(Stored data entries)
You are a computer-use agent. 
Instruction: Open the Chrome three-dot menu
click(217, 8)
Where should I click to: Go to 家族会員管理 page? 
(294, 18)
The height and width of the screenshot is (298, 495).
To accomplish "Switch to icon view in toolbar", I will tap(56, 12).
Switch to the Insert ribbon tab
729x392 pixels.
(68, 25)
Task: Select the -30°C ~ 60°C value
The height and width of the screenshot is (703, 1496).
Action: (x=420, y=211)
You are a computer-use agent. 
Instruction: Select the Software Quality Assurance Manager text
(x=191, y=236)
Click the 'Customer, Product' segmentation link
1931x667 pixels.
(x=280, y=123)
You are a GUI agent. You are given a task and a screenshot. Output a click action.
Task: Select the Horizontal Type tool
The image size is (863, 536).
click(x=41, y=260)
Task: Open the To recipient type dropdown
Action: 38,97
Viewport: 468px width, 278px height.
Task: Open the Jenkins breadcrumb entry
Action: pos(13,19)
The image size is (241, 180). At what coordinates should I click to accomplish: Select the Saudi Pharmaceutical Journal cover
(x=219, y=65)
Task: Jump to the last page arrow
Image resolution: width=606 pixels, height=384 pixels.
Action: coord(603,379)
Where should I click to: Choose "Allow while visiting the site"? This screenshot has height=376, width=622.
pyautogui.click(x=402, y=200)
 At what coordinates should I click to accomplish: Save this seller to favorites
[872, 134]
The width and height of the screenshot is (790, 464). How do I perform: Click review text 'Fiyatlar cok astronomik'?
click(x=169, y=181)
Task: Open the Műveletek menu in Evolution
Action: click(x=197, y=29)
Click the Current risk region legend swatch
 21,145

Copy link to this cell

## Task to complete
Copy each entry exactly. Omit none.

## Your solution
You are a computer-use agent. 
Instruction: Open the Chrome three-dot menu
click(217, 8)
Where should I click to: Go to 家族会員管理 page? 
(294, 18)
The height and width of the screenshot is (298, 495).
To accomplish "Switch to icon view in toolbar", I will tap(56, 12).
Switch to the Insert ribbon tab
729x392 pixels.
(68, 25)
Task: Select the -30°C ~ 60°C value
The height and width of the screenshot is (703, 1496).
Action: (x=420, y=211)
You are a computer-use agent. 
Instruction: Select the Software Quality Assurance Manager text
(x=191, y=236)
Click the 'Customer, Product' segmentation link
1931x667 pixels.
(x=280, y=123)
You are a GUI agent. You are given a task and a screenshot. Output a click action.
Task: Select the Horizontal Type tool
The image size is (863, 536).
click(x=41, y=260)
Task: Open the To recipient type dropdown
Action: 38,97
Viewport: 468px width, 278px height.
Task: Open the Jenkins breadcrumb entry
Action: pos(13,19)
The image size is (241, 180). At what coordinates should I click to accomplish: Select the Saudi Pharmaceutical Journal cover
(x=219, y=65)
Task: Jump to the last page arrow
Image resolution: width=606 pixels, height=384 pixels.
Action: coord(603,379)
Where should I click to: Choose "Allow while visiting the site"? This screenshot has height=376, width=622.
pyautogui.click(x=402, y=200)
 At what coordinates should I click to accomplish: Save this seller to favorites
[872, 134]
The width and height of the screenshot is (790, 464). How do I perform: Click review text 'Fiyatlar cok astronomik'?
click(x=169, y=181)
Task: Open the Műveletek menu in Evolution
Action: click(x=197, y=29)
Click the Current risk region legend swatch
 21,145

Copy link to this cell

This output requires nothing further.